Published March 9, 1907

2 min read

President Woodrow Wilson denies the report of the immediate acquisition of a very large endowment for Princeton University, but the report has recalled attention to the most important educational undertaking that has been made in this country for many years. Two or three years ago Dr. Wilson began his experiment at Princeton – an experiment which President Eliot characterized as interesting but expensive. In brief, this experiment had for its object the improvement of scholarship in Princeton by the promotion of an intellectual comradeship between those who studied and those who taught. The plan involved the employment of a very large number of new instructors and a radical change in the methods of the old teaching force. Lectures were not to be discontinued, but they were to be minimized. The members of the faculty were to become preceptors. The students were to be divided into small groups for other purposes than lectures, and to each group was to be assigned a preceptor. This was the adoption of a modified Oxford method. The preceptor and his group were to dwell together at certain hours in order to talk over the studies and the reading of the students. The meetings are held in classroom and seminar rooms, but chiefly in the rooms or at the house of the preceptor, who tries to make himself one of the group, his object being mainly to interest these young minds in the subject which he is teaching them. This teaching is intensive cultivation.

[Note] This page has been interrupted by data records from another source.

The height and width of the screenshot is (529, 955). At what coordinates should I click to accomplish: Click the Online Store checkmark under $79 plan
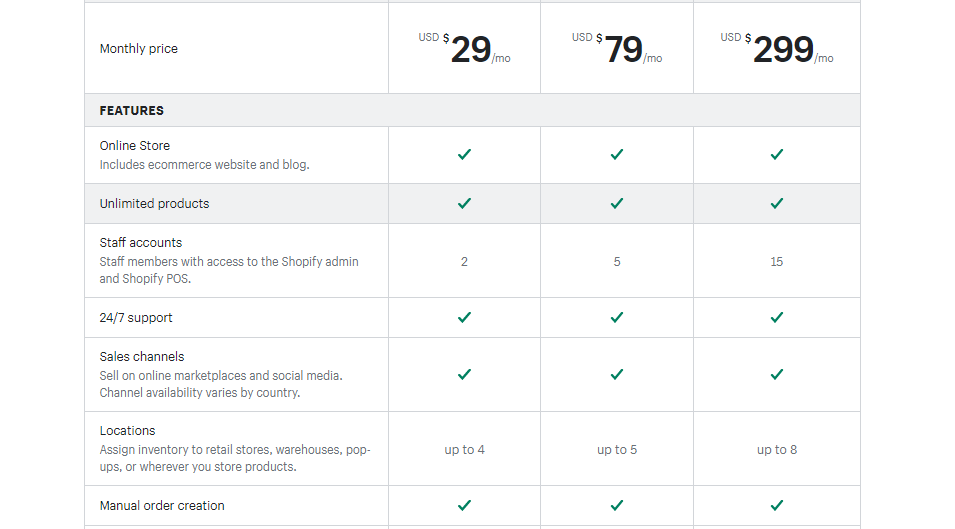click(616, 155)
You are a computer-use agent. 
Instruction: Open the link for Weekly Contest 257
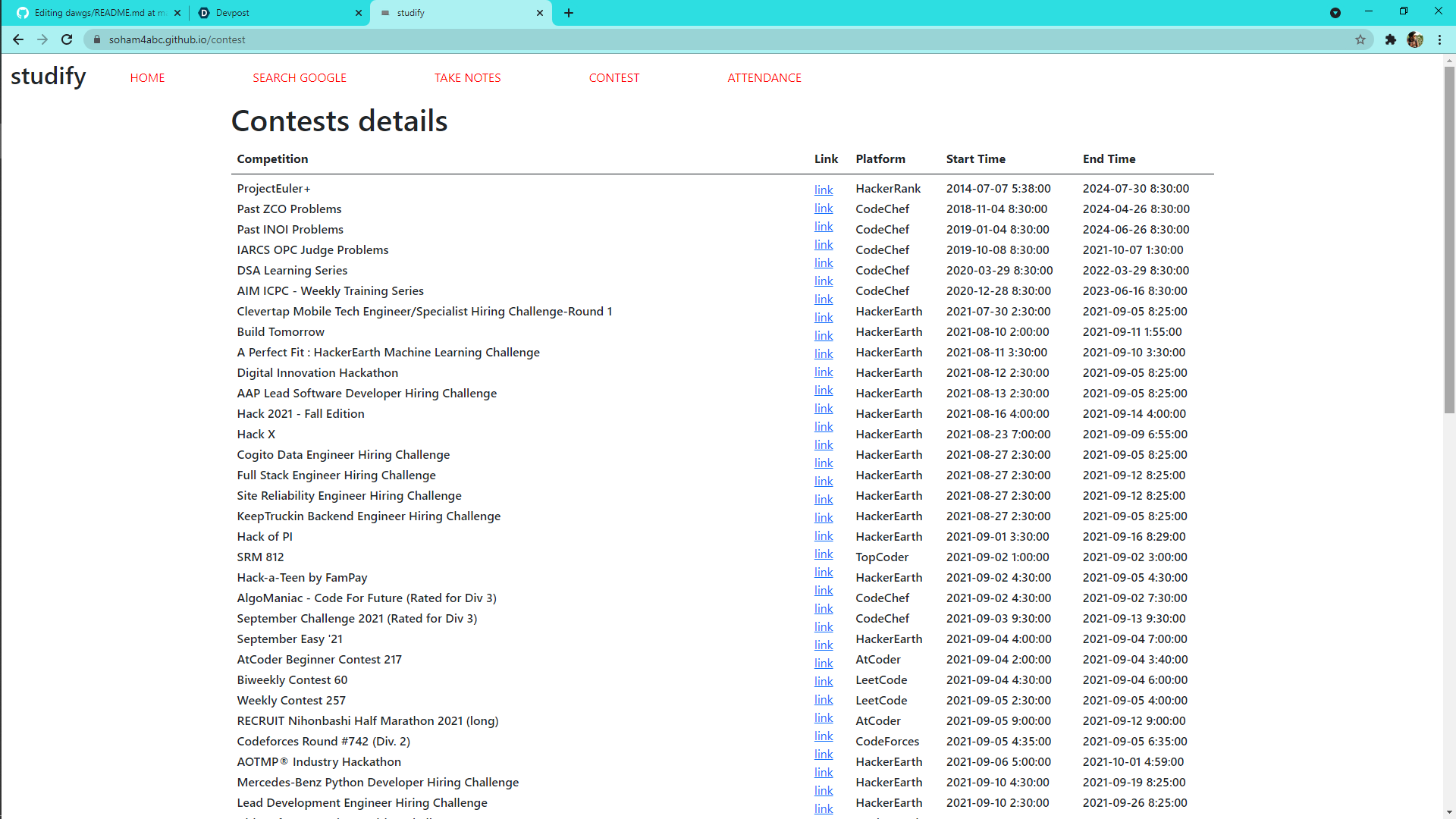point(823,699)
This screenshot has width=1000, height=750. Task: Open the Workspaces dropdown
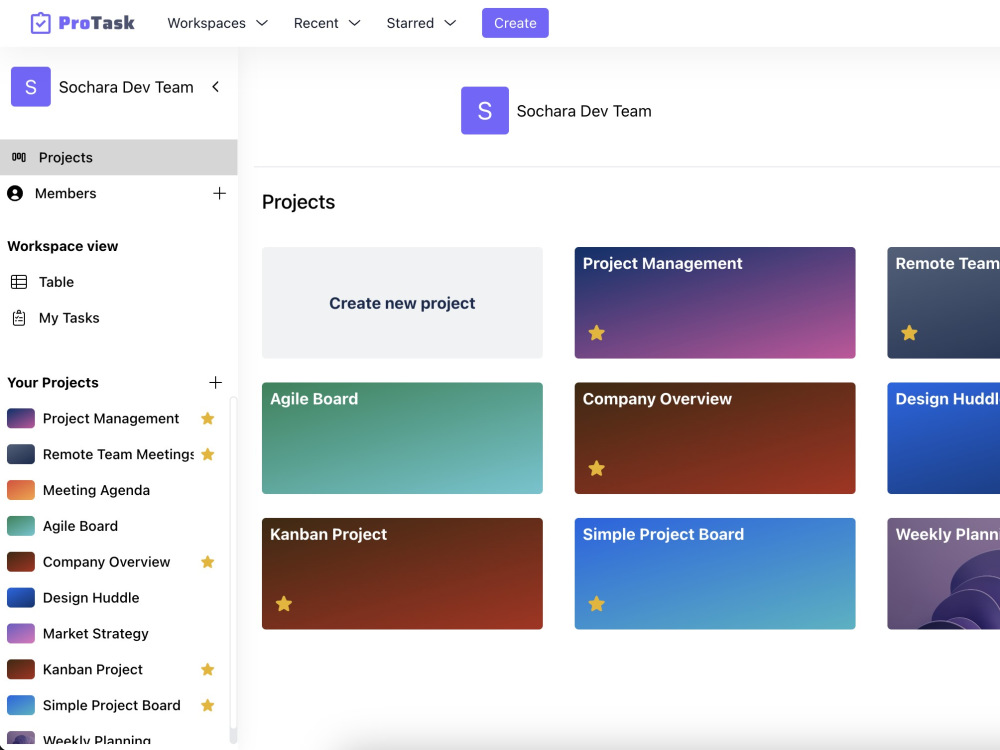click(x=217, y=22)
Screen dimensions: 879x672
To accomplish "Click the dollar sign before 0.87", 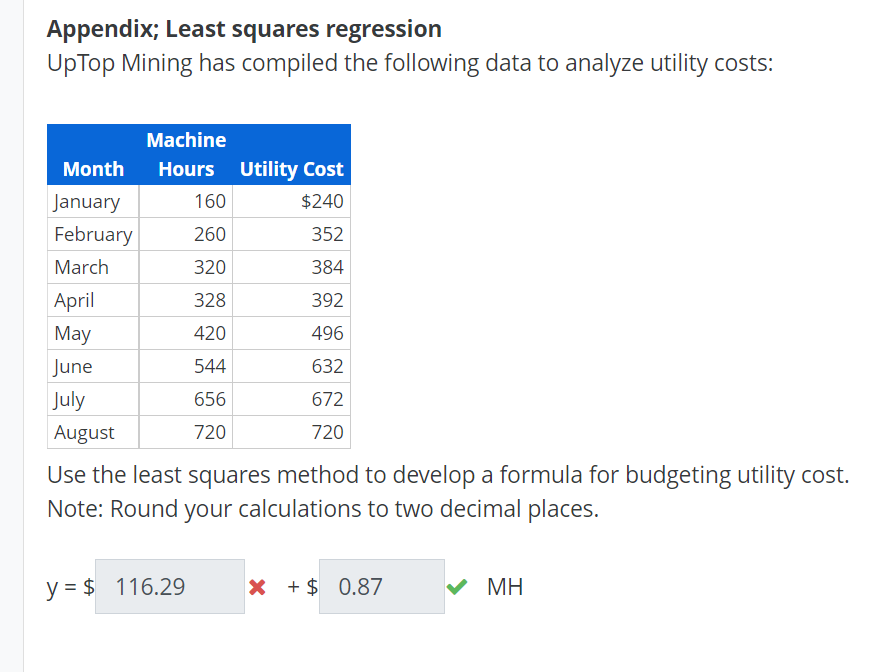I will click(310, 587).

It has helped the University.

As an experiment in teaching, Mr. Wilson’s effort has been a distinct success and educators throughout the country recognize the immense value that his administration has already been to Princeton. The University stands much higher among its kindred institutions than it has ever stood before, and as one of the more prominent of the university men has well said, it is because Woodrow Wilson has shown himself to be an “educational statesman.” The demonstration that the plan would work came quickly. The problem of all higher education in this country is to interest the students in intellectual things, and those who are familiar with Princeton of today and are able to compare its young men with their predecessor realize that the close companionship established between preceptors and students has done more for the arousing of this interest than any other plan that has been attempted in this country. For some time the only question has been one of money. The great expenses of the scheme have been met by annual subscriptions, which Mr. Wilson has hoped would be capitalized.